Между тем, особое место эроса в поэзии Бенедиктова налицо. Иные строки, может быть, и отмеченные вкусовым просчётом, прежде всего, балансировали на грани допустимой в то время литературной нормы. Так скандально знаменитая «Наездница», «гордяся усестом красивым и плотным», нынче уже не вызовет протеста у блюстителей хорошего тона, зато, как это ни странно, «несоединимость» элементов её продолжает служить объектом насмешек и сегодня, в эпоху концептуальной поэзии. Ещё литературоведы любят посмеяться над тем, как «чудная влекла к себе и сердца железные персями магнитными». Гораздо реже цитируются строки о «выси благодатной, прозрачной, трепетной, двухолмной, двураскатной». Или о женской причёске:
Вы, пряди чёрные, задёрнутые мглой!
Вы, верви адские, облитые смолой,
Щипцами демонов закрученные свитки!
Снаряды колдовства, орудья вечной пытки!
Или, в другом месте, вообще о кудрях,
С их неистовым извивом
С искрой, с отблеском, с отливом
И закрученных, как сталь,
В бесконечную спираль!
Или о женском платье:
И вьются в ловком беспорядке,
И шепчут шорохом надежд
Глубокомысленные складки
Её взволнованных одежд.
В личной жизни он, видимо, был отчаянно несчастлив, притом сексуальные соблазны, как это зачастую бывает, приобретали над ним поистине магическую власть.

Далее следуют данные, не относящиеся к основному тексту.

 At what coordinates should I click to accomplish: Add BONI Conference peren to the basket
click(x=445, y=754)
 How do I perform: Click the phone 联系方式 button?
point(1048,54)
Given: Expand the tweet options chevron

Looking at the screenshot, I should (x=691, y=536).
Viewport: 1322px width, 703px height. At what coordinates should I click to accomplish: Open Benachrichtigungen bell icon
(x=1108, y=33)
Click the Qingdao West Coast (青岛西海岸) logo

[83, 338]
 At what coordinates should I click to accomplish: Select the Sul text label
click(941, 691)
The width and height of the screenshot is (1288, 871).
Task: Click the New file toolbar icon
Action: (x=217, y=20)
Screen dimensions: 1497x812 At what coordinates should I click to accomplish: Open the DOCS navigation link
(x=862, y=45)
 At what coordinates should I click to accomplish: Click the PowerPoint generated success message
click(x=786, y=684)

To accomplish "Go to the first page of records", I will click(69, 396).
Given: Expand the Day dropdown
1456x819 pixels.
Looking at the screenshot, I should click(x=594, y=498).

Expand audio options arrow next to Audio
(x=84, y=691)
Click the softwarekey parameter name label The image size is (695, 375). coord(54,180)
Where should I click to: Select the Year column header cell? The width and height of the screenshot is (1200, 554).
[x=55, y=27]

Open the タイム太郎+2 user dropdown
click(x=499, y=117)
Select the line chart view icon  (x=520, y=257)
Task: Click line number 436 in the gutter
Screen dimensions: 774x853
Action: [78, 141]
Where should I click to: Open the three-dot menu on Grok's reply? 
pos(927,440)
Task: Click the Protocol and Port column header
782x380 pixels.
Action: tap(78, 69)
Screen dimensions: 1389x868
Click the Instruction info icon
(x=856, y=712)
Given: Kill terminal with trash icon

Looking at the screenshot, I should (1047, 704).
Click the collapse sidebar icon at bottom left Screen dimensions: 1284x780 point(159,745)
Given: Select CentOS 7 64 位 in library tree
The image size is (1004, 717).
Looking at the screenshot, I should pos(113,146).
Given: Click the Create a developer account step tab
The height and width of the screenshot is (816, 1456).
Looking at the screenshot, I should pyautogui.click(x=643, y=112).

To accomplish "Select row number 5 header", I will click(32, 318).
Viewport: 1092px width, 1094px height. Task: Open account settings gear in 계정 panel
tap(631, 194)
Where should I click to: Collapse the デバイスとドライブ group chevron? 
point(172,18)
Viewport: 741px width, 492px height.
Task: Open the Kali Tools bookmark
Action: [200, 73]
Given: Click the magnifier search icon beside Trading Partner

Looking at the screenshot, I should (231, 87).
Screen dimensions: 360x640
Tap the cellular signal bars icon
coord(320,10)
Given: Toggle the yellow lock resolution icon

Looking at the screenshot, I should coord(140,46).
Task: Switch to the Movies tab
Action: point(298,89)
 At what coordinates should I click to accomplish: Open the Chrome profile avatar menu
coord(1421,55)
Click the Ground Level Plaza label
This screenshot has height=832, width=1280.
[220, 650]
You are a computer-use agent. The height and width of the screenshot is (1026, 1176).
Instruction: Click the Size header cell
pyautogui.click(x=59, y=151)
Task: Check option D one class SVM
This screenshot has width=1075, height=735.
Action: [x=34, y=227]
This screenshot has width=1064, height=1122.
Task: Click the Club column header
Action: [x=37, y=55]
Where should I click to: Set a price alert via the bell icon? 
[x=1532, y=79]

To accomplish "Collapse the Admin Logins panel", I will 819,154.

И если не менее рьяный эротизм Пушкина, Полежаева, Лермонтова запросто вытеснялся в неподцензурные списки, над Бенедиктовым трагические частные обстоятельства главенствовали. И, конечно же, такой странный эротический идеализм, к тому же расцветший среди реалий чиновничьего быта и городского просторечия, не мог не сказаться на стиле и манере поэтического письма, не породить фрагментарность и эклектику. Так, более цельная картина личности ввиду обстоятельств индивидуальной судьбы и особенностей дара производила (особенно на глаз недоброжелателя) комический эффект дурновкусия. Здесь же, однако, таились новые возможности поэтической речи.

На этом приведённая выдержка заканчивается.